/CVE-to-LLAMA

Scrape CVE's into a trainable dataset for LLM

Primary LanguageJupyter Notebook

CVE-to-LLAMA

This repository contains a Jupyter Notebook that automates the process of converting Common Vulnerabilities and Exposures (CVE) data from the National Vulnerability Database (NVD) into a format suitable for training language models like LLAMA.
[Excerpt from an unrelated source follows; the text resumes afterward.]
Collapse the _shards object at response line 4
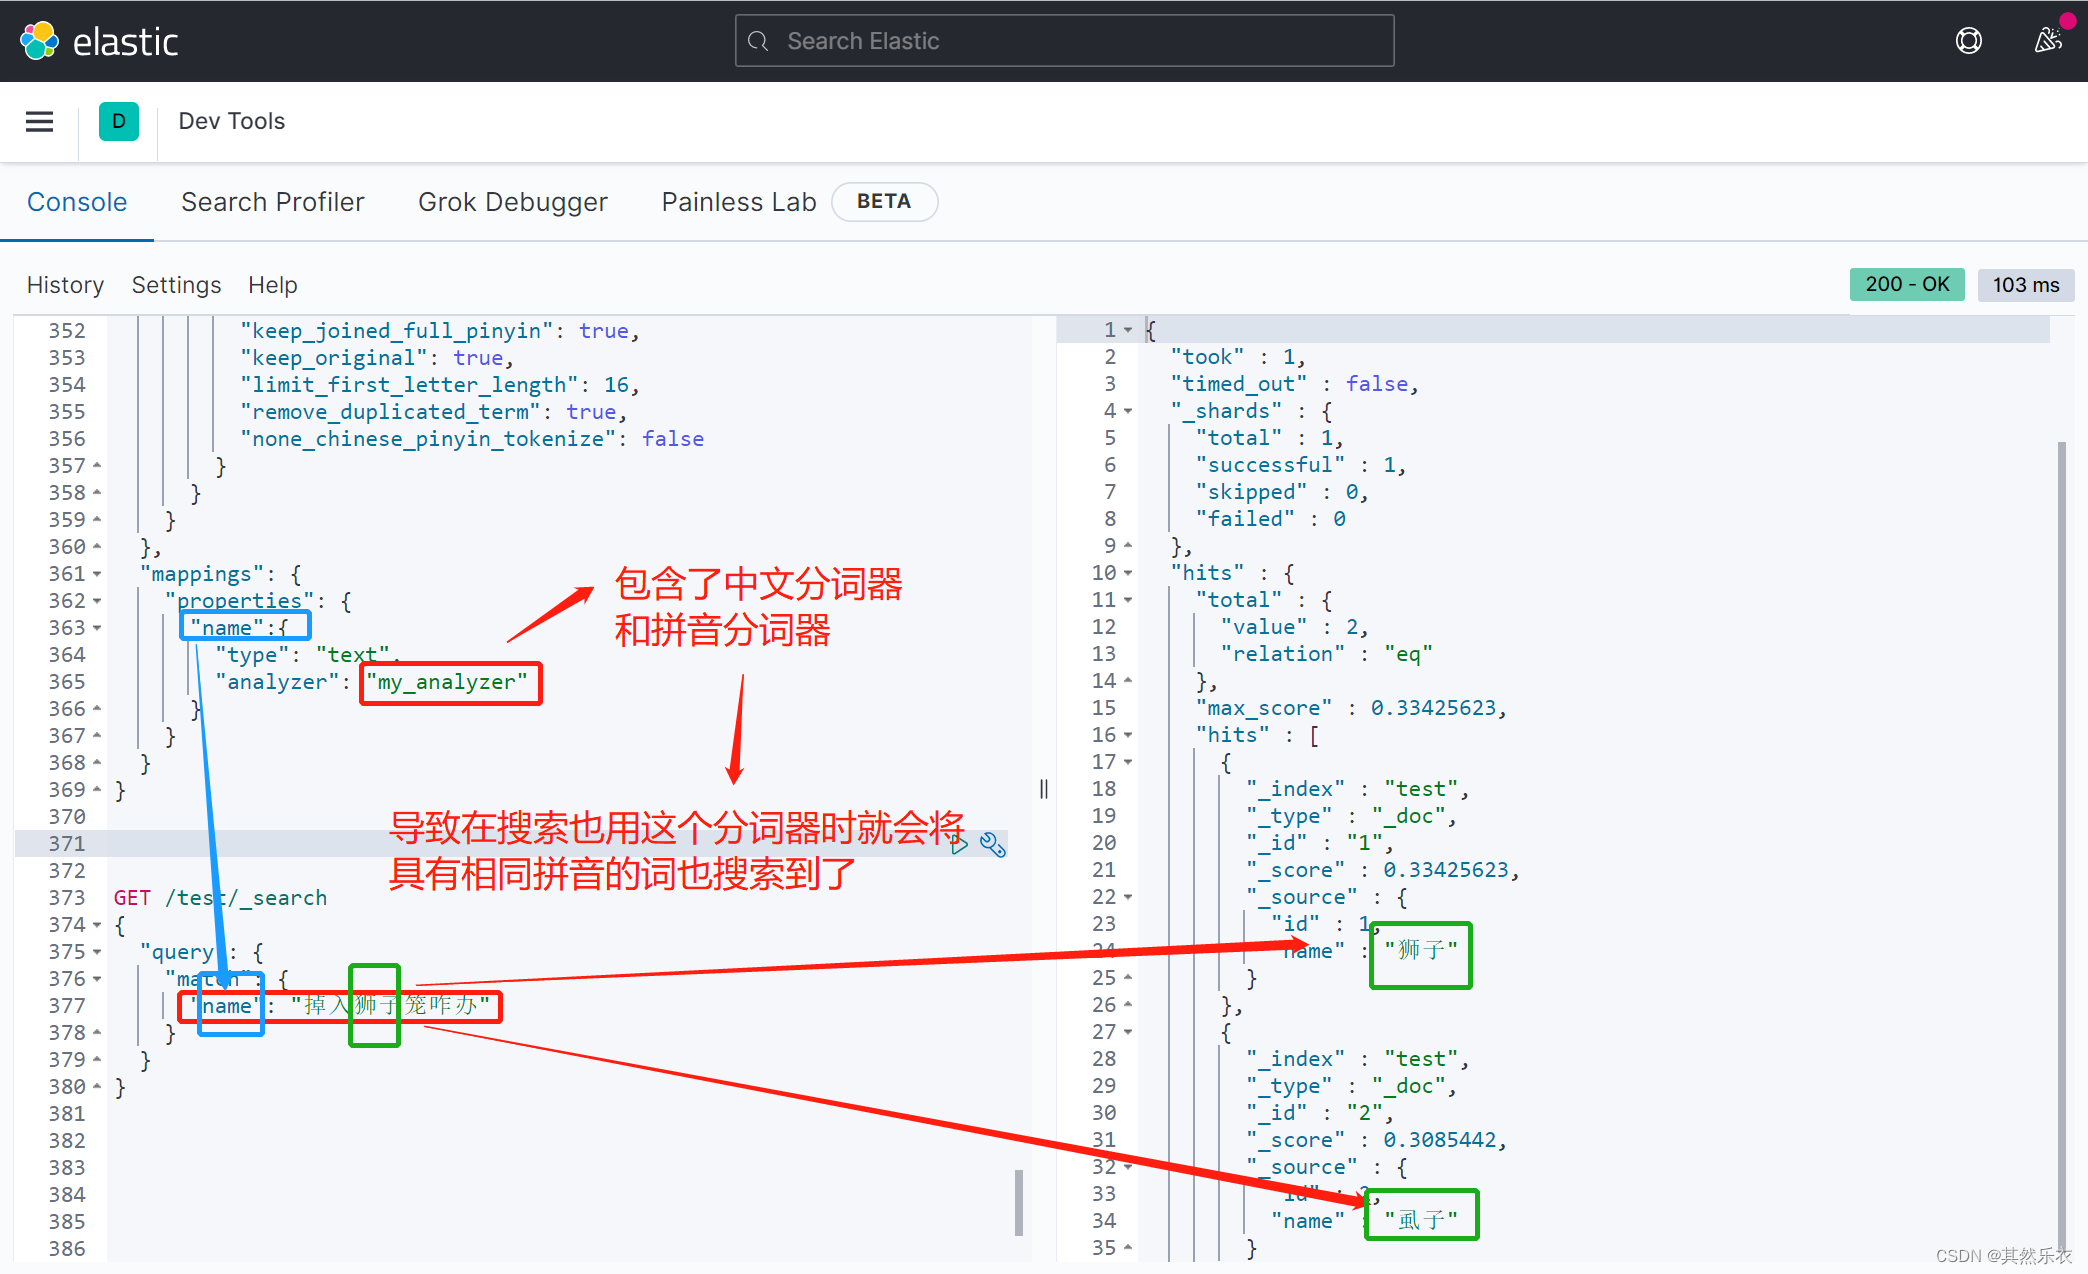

Google Colab Link: CVE_to_LLAMA.ipynb (Open in Google Colab)

Description

The notebook performs the following tasks:

  1. Downloads CVE data from the NVD JSON feeds for multiple years.
  2. Processes the downloaded JSON files and extracts relevant information such as CVE ID, description, references, and exploit code (if available).
  3. Maps CVE IDs to OSVDB IDs using a mapping file obtained from the MITRE Corporation.
  4. Creates a Parquet file (data.parquet) containing the extracted data.
  5. Converts the Parquet file into a JSONL file (train.jsonl) for training language models.

Output Files

The following output files are generated:

  1. data.parquet (Parquet file): This file contains the extracted data in a columnar format. The columns include CVE ID, Description, References, ExploitDB URL, OSVDB ID, and Prompt.
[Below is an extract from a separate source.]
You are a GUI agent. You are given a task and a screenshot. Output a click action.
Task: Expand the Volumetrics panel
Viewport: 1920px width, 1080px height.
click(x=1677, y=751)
  2. train.jsonl (JSON Lines file): This file is suitable for training language models like LLAMA. Each line in the file represents a JSON object with the following structure:

{
  "instruction": "Explain <CVE_ID> and provide an exploit if one is available",
  "input": "Explain <CVE_ID>",
  "output": "<Description>\nReferences: <References>\n[Exploit code if available]"
}
  1. output_llama.jsonl (JSON Lines file): This file is an alternative format for training language models like LLAMA. It contains the same information as train.jsonl but in a slightly different structure.

Usage

Clone the repository or download the CVE_to_LLAMA.ipynb file. Open the notebook in Google Colab or a local Jupyter environment. Run the notebook cells sequentially to execute the data processing and conversion steps. The output files (data.parquet, train.jsonl, and output_llama.jsonl) will be generated in the same directory as the notebook.

Note: The notebook assumes that the exploitdb folder and osvdb_cve_mapping.csv file are present in the same directory. These files are used to map CVE IDs to exploit code and OSVDB IDs, respectively.